The Waxahachie City Council spent Thursday afternoon in a workshop to determine the 2012-2013 city budget.

The results are that residents can expect to see no increase in the tax rate, which is proposed to remain at $0.68 per $100 valuation.

“Much like last year at this same time, there are encouraging signs particularly when we look at the current fiscal year. Sales tax (revenue) has exceeded expectations, as have other revenue categories. We feel that we can address some pressing needs in the fiscal year 2012-2013 budget and at the same time can offer the council some very nice options for surplus fund balance,” City Manager Paul Stevens said. “Although there is reason for optimism, there is still a great deal of uncertainty with the economy. With that being said, with the new budget, we are hoping to address some capital needs and employee needs that have been neglected over the past several years, but not overextending the city in the process.”

General revenues are budgeted at $23,763,046 and they are estimated to come in at $25,043,530. That is an increase of $1,280,484. The city has also experienced 19 months of positive sales tax gains, and sales tax revenue is expected to exceed the budget amount by $1,130,000. Sales tax revenue is also estimated to increase by 5 percent in the upcoming budget, Stevens said.

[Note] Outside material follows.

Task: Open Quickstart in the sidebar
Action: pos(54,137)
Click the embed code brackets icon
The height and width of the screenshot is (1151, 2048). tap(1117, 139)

Stevens said knowing that revenue projections were going to be better for the upcoming year, departments were asked to submit a base budget and a list of service enhancements. A base budget tells the city the cost each department needs to provide the same level of service they are doing now. Service enhancements include items such as equipment replacement, building improvements and new vehicles.

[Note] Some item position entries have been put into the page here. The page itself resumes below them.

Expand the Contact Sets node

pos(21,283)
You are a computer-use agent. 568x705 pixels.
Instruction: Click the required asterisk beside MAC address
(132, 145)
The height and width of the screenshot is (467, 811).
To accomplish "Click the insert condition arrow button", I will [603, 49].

The base budget includes a 3 percent raise for all employees, adding six seasonal public works employees, two seasonal parks and recreation employees and one full-time parks and recreation employee. These positions were originally eliminated from the 2007-2008 fiscal year budget. Also $250,000 is budgeted for a new phone system for the city.

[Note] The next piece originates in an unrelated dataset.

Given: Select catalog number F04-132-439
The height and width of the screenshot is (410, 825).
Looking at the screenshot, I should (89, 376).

Some of the service enhancements in the proposed budget include library furnishings, improvements to the Chautauqua Auditorium, new lawn mowers, repairs and remodel to the parks building, replacement of a pick-up for the parks department, purchase two trucks for animal control, cage for animal control truck, warning sirens for the fire department, a police facility assessment, a water line for the new Baylor Hospital and repair to an exterior wall to College Street Pub that is owned by the city. The wall was an interior wall of a building that was torn down, which was deeded over to the city for back payment of taxes. The wall faces the bridge leading to George Brown Plaza.

This wall will be deeded over to the owner of the pub after repairs are complete.

“Also included in the fire department budget is a fire inspector. You will recall that at the time of the Magnablend fire, there was concern about the number of times fire inspections were done. This would make it so the fire department could do more frequent inspections of buildings in the city, particularly those that have hazardous chemical and have a higher risk of fire,” Stevens said. “I am (also) recommending the addition of four new police officers. Two of these officers would be used to work traffic, one would be an additional K9 officer and another would be assigned to the Ellis County Narcotics Task Force. An additional patrol car is included to accommodate the increased number of officers.”  

Stevens said the water line for the new Baylor Hospital is necessary. This line will not only serve the hospital but would complete a loop in the water system. It will also help to aid in the development of west Interstate 35, Stevens said.

Director of Finance Charles Harris reported that the city has 117 days in fund balance for the general fund, which translates to $6,394,000. He recommended that the city stay at 95 days in the general fund, which would provide a surplus of $1.5 million. Stevens said one way the funds could be spent would be to purchase land for a new police station.

Councilman Mark Singleton cited the city’s need to develop a long-term plan to consistently fund street maintenance, not just for improvement projects. Singleton also advocated establishing long-term plans for mowing and comparing the city’s cost to private contractors and having city staff research a vehicle replacement program.

The city’s budget has to be adopted by Sept. 25, which is five days prior to the start of the fiscal year, which will begin Oct. 1. The next budget meeting will be at 7 p.m. Tuesday, Sept. 4, which is the regularly scheduled council meeting at city hall, 401 S. Rogers St. in Waxahachie.